## [Aim A]
From the passage on the origins of Sacred Harp music, list the composers it names as belonging to the "First New England School."
## [Aim B]
According to the passage on the origins of Sacred Harp music, how many songs by B. F. White does the collection include?

## [Document segment]
..............................

The music of ''The Sacred Harp'' is eclectic in origin, and can be roughly grouped into the following categories of songs (listed chronologically).
In the examples listed below, songs are identified by the page number in the two most prominent modern versions of ''The Sacred Harp''; the so-called "Denson edition" and the "Cooper edition". Thus, "D,C 49" means "found on page 49 of both the Denson and Cooper editions".
*A few very old songs of European origin, such as "Old Hundred" (D,C 49), which in its original version dates to 1551. These oldest songs also include a few from a remote ancestor of Sacred Harp singing, the tradition of religious choral music that flourished in rural England in the mid 18th century, for example "Milford" by Joseph Stephenson (D 273).
*Songs by the New England composers of ca. 1770-1810, sometimes referred to as the "First New England School". These composers included William Billings, Daniel Read, Nehemiah Shumway, Stephen Jenks, and Supply Belcher. Of these, the best represented is Billings, with 14 songs in the Denson edition.
*Songs from the period 1811-1844, written as the center of participatory sacred music shifted geographically from New England to the rural South. A well-known song from this period is "Idumea", by Ananias Davisson; D,C 47.
*From roughly the same period, a group of folk tunes converted to multipart hymns, a practice at which William Walker excelled. The folk song scholar Bertrand Bronson identified the song "Wondrous Love" (D,C 159) as one such instance of folk song adaptation.〔He identifies the tune as "Samuel Hall", tracing it through various incarnations ("Captain Kidd", "Admiral Benbow", "I Had An Apple Pie,"), arriving ultimately at "Wondrous Love", which appeared first in the Southern Harmony and later in ''The Sacred Harp''.〕 It is not generally easy to locate the folk song ancestor of a Sacred Harp song, but the existence of the practice is fairly certain. One Sacred Harp composer, John Gordon McCurry, sometimes actually acknowledged the folk singers from whom he learned a song, as when he wrote "This Tune is arranged as sung by William Bowers, Eagle Grove, Georgia."〔Quotation from McCurry's own tunebook, ''The Social Harp''; taken from Patterson 1977〕
*Camp meeting songs. Buell Cobb notes that these can often be identified by their extensive refrains, reflecting their origin in hymns that were often memorized or learned on the spot without a hymnal. He gives as a possible example the song "Traveling Pilgrim" (H. S. Reese, 1850; D,C 278). Daniel Patterson draws a contrast between the camp meeting songs and the folksong-based hymns:
*Songs by Southern composers from White and King's own singing community, centered in Georgia and Alabama. B. F. White himself is represented by 32 songs.

..............................

## [Raw data]
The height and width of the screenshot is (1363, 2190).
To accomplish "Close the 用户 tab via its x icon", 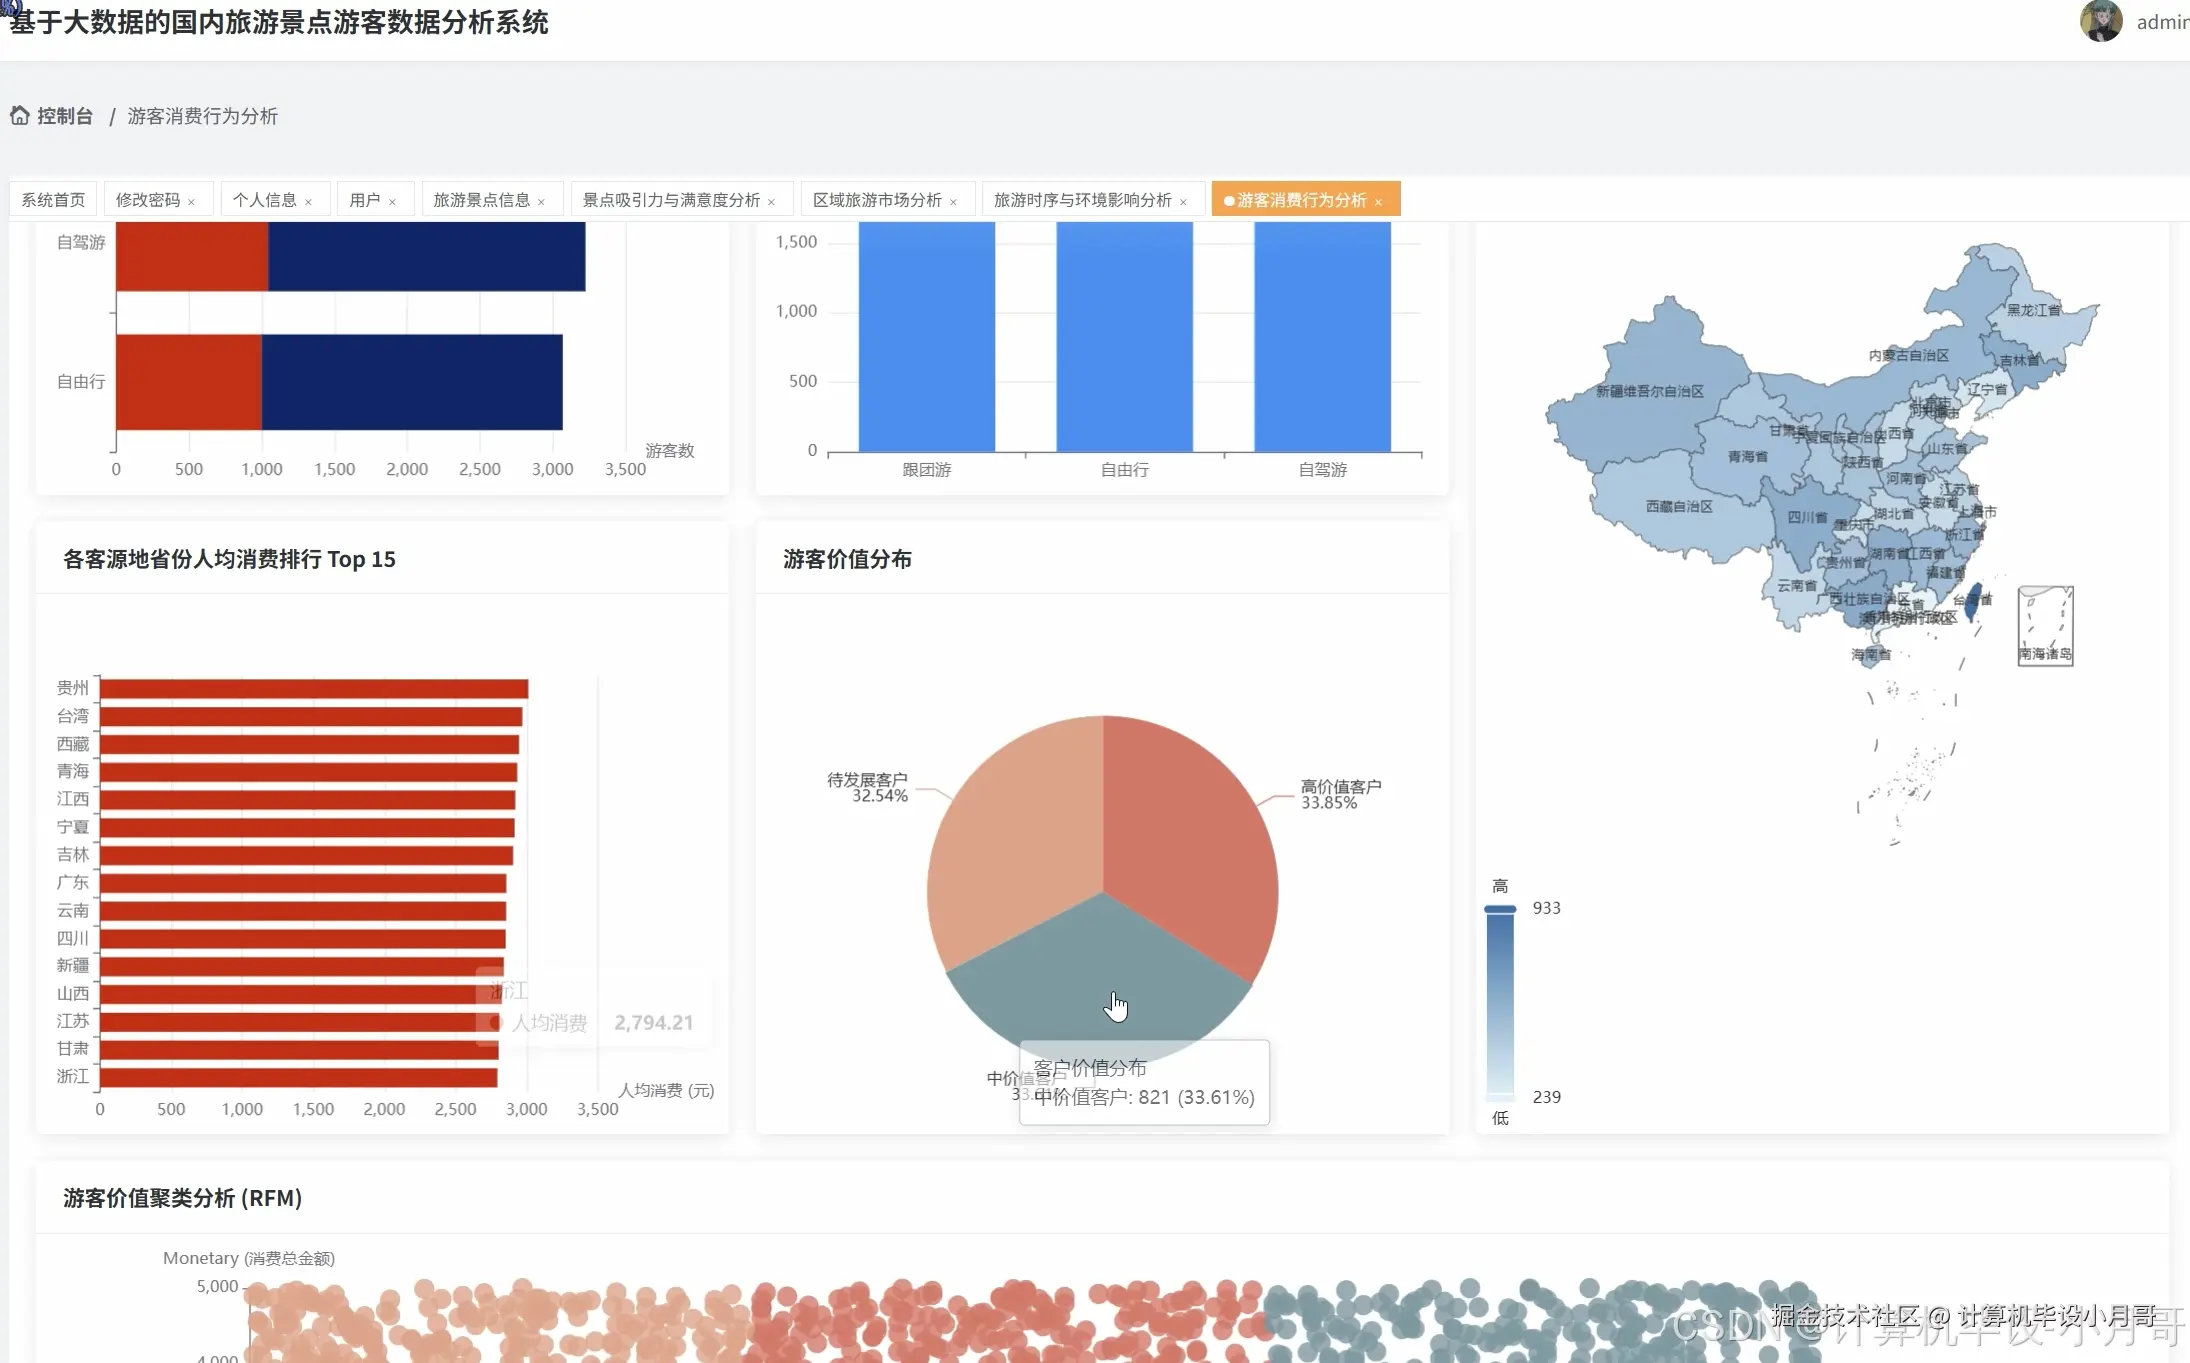I will tap(392, 202).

..............................

## [Output A]
William Billings, Daniel Read, Nehemiah Shumway, Stephen Jenks, Supply Belcher

## [Output B]
32 songs.